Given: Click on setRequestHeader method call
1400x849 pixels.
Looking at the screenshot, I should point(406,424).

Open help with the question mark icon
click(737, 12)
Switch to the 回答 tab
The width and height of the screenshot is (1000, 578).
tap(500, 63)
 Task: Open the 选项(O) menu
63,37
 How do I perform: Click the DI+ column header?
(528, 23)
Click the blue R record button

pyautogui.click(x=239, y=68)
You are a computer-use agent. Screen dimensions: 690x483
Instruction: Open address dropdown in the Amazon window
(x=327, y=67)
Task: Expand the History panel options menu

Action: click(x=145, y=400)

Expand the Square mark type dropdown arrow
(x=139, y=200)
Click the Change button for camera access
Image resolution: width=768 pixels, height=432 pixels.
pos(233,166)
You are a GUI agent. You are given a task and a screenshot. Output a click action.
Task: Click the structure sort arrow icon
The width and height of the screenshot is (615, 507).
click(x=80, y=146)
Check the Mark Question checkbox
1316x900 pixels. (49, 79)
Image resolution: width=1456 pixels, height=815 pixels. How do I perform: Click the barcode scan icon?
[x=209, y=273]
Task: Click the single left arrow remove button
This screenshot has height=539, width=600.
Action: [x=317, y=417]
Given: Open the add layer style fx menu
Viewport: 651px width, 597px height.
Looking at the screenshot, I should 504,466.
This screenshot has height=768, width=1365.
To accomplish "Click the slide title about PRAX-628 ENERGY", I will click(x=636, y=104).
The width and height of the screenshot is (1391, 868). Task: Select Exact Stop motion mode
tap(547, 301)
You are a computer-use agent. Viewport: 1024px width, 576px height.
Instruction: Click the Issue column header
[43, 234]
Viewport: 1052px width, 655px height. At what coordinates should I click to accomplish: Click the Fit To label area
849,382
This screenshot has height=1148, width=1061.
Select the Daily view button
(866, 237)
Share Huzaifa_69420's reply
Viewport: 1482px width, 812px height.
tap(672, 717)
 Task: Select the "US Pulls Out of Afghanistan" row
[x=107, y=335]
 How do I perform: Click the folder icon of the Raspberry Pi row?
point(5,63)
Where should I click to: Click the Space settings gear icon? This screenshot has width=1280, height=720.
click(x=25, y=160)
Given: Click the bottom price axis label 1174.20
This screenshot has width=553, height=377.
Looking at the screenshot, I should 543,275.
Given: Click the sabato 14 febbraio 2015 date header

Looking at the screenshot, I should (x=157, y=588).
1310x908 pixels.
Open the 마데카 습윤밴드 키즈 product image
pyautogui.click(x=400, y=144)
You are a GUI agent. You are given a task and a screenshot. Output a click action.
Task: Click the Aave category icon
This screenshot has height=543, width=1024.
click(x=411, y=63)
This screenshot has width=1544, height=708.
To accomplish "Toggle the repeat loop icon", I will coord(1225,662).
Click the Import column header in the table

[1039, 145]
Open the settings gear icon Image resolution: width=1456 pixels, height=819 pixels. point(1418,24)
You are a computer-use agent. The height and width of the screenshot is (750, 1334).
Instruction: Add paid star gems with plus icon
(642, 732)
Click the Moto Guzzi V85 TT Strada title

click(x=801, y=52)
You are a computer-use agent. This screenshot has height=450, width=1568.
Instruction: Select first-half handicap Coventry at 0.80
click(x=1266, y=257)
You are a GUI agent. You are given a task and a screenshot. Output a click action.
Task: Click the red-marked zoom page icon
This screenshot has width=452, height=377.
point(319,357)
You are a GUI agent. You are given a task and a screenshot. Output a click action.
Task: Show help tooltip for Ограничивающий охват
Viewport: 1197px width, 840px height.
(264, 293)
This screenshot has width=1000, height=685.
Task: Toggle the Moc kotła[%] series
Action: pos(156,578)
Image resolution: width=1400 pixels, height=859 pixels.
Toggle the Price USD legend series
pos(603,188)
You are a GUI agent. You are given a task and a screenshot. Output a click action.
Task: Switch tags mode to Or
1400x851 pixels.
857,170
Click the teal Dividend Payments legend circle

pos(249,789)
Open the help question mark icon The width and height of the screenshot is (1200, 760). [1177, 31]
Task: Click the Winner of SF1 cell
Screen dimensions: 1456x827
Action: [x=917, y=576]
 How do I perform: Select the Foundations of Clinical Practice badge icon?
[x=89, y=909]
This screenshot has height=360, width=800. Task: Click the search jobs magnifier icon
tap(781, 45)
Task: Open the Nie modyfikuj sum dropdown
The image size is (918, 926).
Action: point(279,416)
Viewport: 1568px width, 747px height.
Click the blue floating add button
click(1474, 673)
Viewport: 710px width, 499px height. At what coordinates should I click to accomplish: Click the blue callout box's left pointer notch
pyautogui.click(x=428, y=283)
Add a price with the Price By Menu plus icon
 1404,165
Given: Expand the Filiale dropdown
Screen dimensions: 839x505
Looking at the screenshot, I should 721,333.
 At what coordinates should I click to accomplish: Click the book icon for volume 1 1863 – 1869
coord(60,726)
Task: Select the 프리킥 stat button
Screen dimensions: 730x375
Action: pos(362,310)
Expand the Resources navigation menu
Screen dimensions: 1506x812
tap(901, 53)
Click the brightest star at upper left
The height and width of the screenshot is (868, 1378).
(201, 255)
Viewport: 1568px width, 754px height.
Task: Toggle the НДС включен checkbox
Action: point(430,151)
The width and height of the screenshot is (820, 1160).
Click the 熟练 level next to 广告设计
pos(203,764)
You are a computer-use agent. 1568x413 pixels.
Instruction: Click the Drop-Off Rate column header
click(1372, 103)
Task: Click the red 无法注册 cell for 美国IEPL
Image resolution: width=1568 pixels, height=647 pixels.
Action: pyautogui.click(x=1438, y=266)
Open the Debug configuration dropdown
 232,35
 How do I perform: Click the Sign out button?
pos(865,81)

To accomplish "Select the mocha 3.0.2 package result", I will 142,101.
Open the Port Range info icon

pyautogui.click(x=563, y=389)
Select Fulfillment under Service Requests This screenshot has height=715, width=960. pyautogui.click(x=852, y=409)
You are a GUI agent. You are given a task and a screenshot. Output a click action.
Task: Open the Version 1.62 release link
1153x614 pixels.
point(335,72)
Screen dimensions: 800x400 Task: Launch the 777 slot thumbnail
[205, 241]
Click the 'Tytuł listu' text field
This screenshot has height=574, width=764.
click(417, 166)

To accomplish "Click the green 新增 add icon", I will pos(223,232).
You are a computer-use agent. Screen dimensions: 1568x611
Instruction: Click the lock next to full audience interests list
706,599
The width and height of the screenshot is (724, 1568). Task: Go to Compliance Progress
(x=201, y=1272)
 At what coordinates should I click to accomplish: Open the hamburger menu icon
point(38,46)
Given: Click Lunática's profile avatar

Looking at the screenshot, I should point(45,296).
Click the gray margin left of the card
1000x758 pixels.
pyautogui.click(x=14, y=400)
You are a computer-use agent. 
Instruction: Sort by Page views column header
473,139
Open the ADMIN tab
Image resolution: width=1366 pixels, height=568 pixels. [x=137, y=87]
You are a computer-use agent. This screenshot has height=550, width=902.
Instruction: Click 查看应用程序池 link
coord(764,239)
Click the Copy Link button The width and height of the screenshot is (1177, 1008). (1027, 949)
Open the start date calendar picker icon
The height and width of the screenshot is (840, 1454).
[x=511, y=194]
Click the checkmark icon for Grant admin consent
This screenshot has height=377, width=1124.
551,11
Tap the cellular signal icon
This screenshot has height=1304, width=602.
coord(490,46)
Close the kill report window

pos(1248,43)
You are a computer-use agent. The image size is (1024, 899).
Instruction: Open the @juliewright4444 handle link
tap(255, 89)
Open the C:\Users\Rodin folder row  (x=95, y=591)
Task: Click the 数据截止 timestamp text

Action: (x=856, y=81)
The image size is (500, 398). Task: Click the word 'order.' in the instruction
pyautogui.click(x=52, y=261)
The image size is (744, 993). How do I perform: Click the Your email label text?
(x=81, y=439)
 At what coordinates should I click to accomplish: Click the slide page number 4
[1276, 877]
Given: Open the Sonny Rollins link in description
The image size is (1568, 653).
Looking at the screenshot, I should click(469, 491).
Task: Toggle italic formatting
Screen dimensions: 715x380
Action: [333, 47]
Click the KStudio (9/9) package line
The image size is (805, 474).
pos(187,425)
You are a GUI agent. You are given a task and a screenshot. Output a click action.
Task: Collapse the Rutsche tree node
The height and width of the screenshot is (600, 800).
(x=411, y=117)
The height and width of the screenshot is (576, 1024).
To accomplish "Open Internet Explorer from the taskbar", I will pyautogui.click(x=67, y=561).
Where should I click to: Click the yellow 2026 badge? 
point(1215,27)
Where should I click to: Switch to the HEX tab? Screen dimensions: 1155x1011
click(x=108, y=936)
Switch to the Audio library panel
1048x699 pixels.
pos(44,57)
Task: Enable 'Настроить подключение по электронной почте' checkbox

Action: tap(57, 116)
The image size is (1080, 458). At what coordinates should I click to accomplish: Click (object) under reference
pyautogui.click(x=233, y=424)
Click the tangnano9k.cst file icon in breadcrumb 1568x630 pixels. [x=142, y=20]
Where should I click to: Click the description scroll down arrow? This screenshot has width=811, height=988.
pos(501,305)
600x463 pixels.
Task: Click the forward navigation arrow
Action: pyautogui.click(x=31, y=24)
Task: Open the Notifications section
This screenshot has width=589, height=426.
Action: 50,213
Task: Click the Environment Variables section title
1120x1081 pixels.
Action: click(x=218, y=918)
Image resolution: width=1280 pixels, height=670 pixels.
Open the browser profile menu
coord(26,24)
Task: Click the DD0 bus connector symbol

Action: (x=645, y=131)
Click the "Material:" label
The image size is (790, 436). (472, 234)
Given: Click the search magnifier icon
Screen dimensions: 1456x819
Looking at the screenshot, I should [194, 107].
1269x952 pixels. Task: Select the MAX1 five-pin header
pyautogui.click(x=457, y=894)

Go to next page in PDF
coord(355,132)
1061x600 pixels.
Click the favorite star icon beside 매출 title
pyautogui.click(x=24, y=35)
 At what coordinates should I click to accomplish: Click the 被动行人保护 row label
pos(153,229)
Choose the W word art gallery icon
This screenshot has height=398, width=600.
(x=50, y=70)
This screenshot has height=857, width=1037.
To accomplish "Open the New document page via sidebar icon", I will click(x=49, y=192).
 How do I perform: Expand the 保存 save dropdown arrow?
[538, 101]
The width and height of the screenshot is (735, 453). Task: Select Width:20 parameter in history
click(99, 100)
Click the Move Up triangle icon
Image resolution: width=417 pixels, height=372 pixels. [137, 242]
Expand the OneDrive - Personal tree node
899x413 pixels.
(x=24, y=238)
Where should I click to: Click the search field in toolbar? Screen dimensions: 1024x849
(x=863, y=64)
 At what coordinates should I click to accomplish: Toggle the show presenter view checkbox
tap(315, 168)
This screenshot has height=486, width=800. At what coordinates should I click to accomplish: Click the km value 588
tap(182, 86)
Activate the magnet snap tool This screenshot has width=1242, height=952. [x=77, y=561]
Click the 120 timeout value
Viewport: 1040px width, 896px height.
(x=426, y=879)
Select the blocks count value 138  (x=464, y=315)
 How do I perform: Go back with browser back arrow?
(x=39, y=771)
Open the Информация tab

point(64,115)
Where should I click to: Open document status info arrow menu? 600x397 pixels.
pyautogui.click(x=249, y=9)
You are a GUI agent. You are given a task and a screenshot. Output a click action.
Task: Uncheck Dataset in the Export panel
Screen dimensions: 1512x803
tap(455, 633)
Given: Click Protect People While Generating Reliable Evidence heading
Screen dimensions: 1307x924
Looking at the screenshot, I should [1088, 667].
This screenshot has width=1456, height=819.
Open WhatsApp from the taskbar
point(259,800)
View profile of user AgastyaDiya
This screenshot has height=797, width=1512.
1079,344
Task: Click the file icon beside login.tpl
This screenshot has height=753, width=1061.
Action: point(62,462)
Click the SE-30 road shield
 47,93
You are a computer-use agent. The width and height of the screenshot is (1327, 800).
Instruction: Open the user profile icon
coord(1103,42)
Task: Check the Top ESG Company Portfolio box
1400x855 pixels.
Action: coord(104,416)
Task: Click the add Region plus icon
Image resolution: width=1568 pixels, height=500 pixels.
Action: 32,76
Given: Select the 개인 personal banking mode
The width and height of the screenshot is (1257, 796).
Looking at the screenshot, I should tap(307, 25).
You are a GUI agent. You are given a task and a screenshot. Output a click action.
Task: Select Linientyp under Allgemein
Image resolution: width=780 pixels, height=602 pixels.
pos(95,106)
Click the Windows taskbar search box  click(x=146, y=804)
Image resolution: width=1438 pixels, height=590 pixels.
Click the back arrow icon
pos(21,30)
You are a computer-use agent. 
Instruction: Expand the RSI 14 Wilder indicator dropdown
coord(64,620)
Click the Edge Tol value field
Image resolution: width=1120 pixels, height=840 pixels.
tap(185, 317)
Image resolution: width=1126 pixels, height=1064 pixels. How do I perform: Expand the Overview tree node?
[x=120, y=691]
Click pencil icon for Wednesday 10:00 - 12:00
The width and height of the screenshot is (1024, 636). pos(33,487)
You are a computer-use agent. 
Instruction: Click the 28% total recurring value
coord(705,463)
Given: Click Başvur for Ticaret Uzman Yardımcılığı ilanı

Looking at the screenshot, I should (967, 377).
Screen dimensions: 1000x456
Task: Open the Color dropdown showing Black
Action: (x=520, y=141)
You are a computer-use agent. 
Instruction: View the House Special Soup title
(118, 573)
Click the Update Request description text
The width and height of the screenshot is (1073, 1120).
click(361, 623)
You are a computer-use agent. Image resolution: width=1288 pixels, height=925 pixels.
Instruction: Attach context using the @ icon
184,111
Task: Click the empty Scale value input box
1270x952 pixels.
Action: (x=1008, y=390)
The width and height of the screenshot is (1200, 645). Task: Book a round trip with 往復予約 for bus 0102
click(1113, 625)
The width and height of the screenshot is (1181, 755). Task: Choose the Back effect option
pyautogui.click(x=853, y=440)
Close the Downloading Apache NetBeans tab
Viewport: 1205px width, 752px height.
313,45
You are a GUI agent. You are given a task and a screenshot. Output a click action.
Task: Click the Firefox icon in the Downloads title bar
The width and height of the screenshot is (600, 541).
┄┄┄┄┄┄
Reproduce the entries from the line with "Open the help" up to and including the line with "tap(901, 53)", swapping "dropdown" for "drop-down" and leaving everything else unchanged.

Open the help question mark icon The width and height of the screenshot is (1200, 760). [1177, 31]
Task: Click the Winner of SF1 cell
Screen dimensions: 1456x827
Action: [x=917, y=576]
 How do I perform: Select the Foundations of Clinical Practice badge icon?
[x=89, y=909]
This screenshot has height=360, width=800. Task: Click the search jobs magnifier icon
tap(781, 45)
Task: Open the Nie modyfikuj sum drop-down
The image size is (918, 926).
Action: point(279,416)
Viewport: 1568px width, 747px height.
Click the blue floating add button
click(1474, 673)
Viewport: 710px width, 499px height. At what coordinates should I click to accomplish: Click the blue callout box's left pointer notch
pyautogui.click(x=428, y=283)
Add a price with the Price By Menu plus icon
 1404,165
Given: Expand the Filiale drop-down
Screen dimensions: 839x505
Looking at the screenshot, I should 721,333.
 At what coordinates should I click to accomplish: Click the book icon for volume 1 1863 – 1869
coord(60,726)
Task: Select the 프리킥 stat button
Screen dimensions: 730x375
Action: pos(362,310)
Expand the Resources navigation menu
Screen dimensions: 1506x812
tap(901, 53)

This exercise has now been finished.